2 See Letter from Timothy Mashburn, General Counsel, Comptroller of Public Accounts, to Honorable Greg Abbott, Attorney General of Texas (Nov. 17, 2004) (on file with the Opinion Committee, also available at http:// www.oag.state.tx.us) [hereinafter RQ-0295-GA].
3 See also RQ-0295-GA, supra note 2, at 1-2 (discussing "TexPool"); Tex. Gov't Code Ann. §§ 791.001-.033 (Vernon 2004 
Supp. 2006) (chapter 791, "Interlocal Cooperation Act"); 2256.001-.055 (Vernon 2000  Supp. 2006) (chapter 2256, "Public Funds Investment Act") ("TexPool" is organized under Government Code chapters 791 and 2256.).

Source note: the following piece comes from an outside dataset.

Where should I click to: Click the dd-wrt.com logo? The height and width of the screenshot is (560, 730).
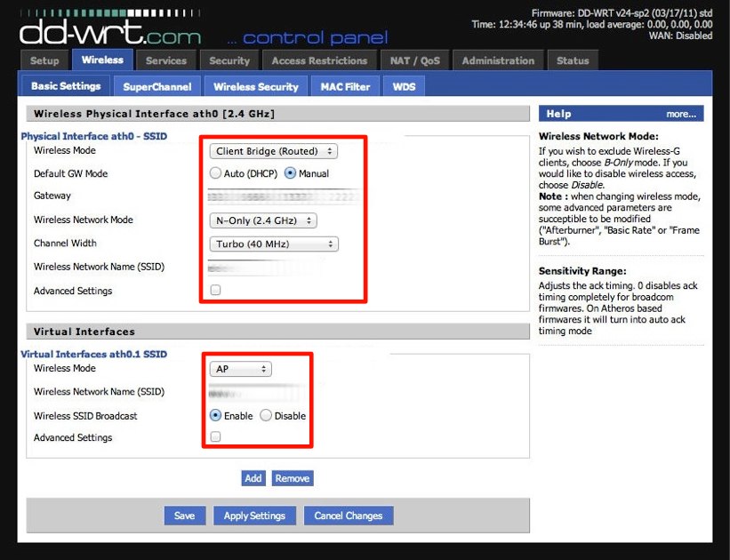pyautogui.click(x=109, y=35)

4 See also Tex. Gov't Code Ann. §§ 404.024 (Vernon 2005) (authorizing investment of state funds in repurchase agreements); 404.102(a) (authorizing creation of the Trust Company to enable the Comptroller to manage and invest funds, including pooled funds); 404.106(c) (the Trust Company holding funds for a particular participant has the same investment authority as the participant with respect to those funds); 2256.003(a) (Vernon 2000) (authorizing pooled investments); 2256.011 (authorizing investment of local funds in repurchase agreements).
5 See id. §§ 404.001(3) (Vernon 2005) (defining "direct security repurchase agreement"); 2256.011(b) (Vernon 2000) (defining "repurchase agreement"); Jeanne L. Schroeder, RepoMadness: The Characterization of Repurchase Agreements under theBankruptcy Code and the U.C.C., 46 Syracuse L. Rev. 999, 1004-05 (1996) (hereinafter "Schroeder").
6 See Schroeder, supra note 5, at 1006-10 (discussing implications of characterizing a repurchase agreement as a true sale or a secured transaction).